## SOURCE PASSAGE
▼

Friday, March 20, 2015

Volatile: Atomicity, Visibility and Ordering

Disclaimer: I don't claim to be an expert in this field but I will try to explain the concepts in my capability. If you feel something is wrong or can be improved please drop an comment. I will be more than happy to accept and include your suggestions as it will help all of us. Thanks.

You may be wondering why do we need one more article for exploring volatile? Well reason is: because it is probably the most confused and not-well-understood construct in concurrency. I have seen so many blogs explaining about volatile but still most of them feel incomplete or too difficult to understand. I will start with some of the most important aspects in concurrency:

Atomicity is all about indivisible operations i.e. they will either happen completely or will not happen at all. The best example of atomic operation in Java is assignment of a value to a variable.

Visibility is about one aspect: whether the changes (or effects) made by one thread to a shared variable will be visible to other threads or not?

Ordering is all about whether the order of instructions in source code can be altered by the compiler in name of optimization or not. There is a possibility that the actions in one thread can occur out of order with respect to another.

Now consider certain examples to check out these aspects.
public class MyApp
    private int count = 0;
    public void upateVisitors() 
       ++count; //increment the visitors count
Hint: read-modify-write

The sample code has a method that tries to update the number of visitors to an application (web page). The problem with this code is the instruction ++count is not atomic. It is composed of three separate instructions:

temp = count;   (read)
temp = temp + 1;   (modify)
count = temp;  (write)

So this instruction can be pre-empted by another thread while one thread is executing this. So this is not atomic instruction. Suppose value is 10. Consider the following sequence of execution:

Thread OneThread Two
temp = 10;
temp = 10 + 1= 11
temp = 10 ( as count is still 10)
temp = temp + 1 = 11
count = 11 (temp is 11)
count = 11 (temp is 11)

Here we should observe one thing: with some unlucky timing each thread read the same value (10) and add one to it and then each set the counter to 11. So an increment got lost along the way. And this possibility when the actual output depends on the thread interleaving is known as race condition. So which aspects of concurrency are missing here? What about lack of atomicity? Consider one more example of creating singleton (bad way of course):
public Singleton getInstance()
   if(_instance == null)
      _instance = new Singleton();
Hint: check-then-act

Now again there is a possibility that two threads may notice that instance is null and then both can enter into if block. This will lead to creation of two instances. Here again the problem is the if block is not atomic and also changes in instance are not visible to other threads. So this section which must not be executed by more than on thread at same time is known as Critical Section. So we defnitely need to control access to critical section and for that we can use synchronized block and methods.

Atomicity Again
To ensure atomicity we generally make use of locking to ensure mutual exclusion. Consider the following example of a bank account using synchronized methods:
class BankAccount {
 private int accountBalance;
 synchronized int getAccountBalance() {
    return accountBalance;  
 synchronized void setAccountBalance(int b) throws IllegalStateException {
    accountBalance = b;
    if (accountBalance < 0) {
     throw new IllegalStateException("Sorry but account has negative Balance");
 void depositMoney(int amount) {
    int balance = getAccountBalance();
    setAccountBalance(balance + amount);
 void withdrawMoney(int amount) {
    int balance = getAccountBalance();
    setAccountBalance(balance - amount);

All the access to the shared variable balance are guarded by locks so no problem of data race. Is there anything wrong with this class? Well yes there is. Suppose one thread calls depositMoney(50) and another thread calls withdrawMoney(50) and there is an initial balance of 100. Ideally there should be a balance of 100. But that is not guaranteed:
  • The method depositMoney sees a value of 100 for balance.

▲

## OBJECTIVES
**A.** Answer these questions using the article on volatile in Java.
(i) What does the article give as the best example of an atomic operation in Java?
(ii) What hint is attached to the singleton example?
(iii) What initial balance is assumed in the bank account scenario?
**B.** Repeat the article on volatile in Java, word for word, between "Atomicity is all" and "to a variable.", inclusive.

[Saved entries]
▼

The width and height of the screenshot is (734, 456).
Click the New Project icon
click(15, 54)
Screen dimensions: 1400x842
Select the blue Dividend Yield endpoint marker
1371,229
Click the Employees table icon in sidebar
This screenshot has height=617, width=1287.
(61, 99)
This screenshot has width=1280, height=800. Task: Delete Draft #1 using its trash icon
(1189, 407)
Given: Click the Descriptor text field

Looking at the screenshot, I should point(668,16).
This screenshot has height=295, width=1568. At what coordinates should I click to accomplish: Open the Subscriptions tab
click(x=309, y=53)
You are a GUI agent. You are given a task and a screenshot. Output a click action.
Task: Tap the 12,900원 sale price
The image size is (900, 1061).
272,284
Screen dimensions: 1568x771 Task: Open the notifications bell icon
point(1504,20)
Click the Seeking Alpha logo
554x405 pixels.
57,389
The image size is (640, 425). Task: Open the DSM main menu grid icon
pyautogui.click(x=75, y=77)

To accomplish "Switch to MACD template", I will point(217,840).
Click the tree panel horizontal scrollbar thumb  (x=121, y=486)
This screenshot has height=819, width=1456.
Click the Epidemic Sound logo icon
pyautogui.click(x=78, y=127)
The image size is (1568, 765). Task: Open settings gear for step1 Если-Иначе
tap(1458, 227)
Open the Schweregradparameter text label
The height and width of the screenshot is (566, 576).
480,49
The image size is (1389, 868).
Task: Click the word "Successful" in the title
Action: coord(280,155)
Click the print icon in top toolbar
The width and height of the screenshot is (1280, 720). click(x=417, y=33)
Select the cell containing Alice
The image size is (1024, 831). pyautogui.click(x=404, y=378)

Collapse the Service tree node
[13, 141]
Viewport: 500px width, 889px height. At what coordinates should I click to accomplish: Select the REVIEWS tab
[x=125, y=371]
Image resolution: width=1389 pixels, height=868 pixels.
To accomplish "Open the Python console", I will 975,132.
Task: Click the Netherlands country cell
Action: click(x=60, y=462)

▲

## RESPONSES TO THE TASKS
**A.**
(i) Assignment of a value to a variable.
(ii) Check-then-act.
(iii) 100.

**B.**
Atomicity is all about indivisible operations i.e. they will either happen completely or will not happen at all. The best example of atomic operation in Java is assignment of a value to a variable.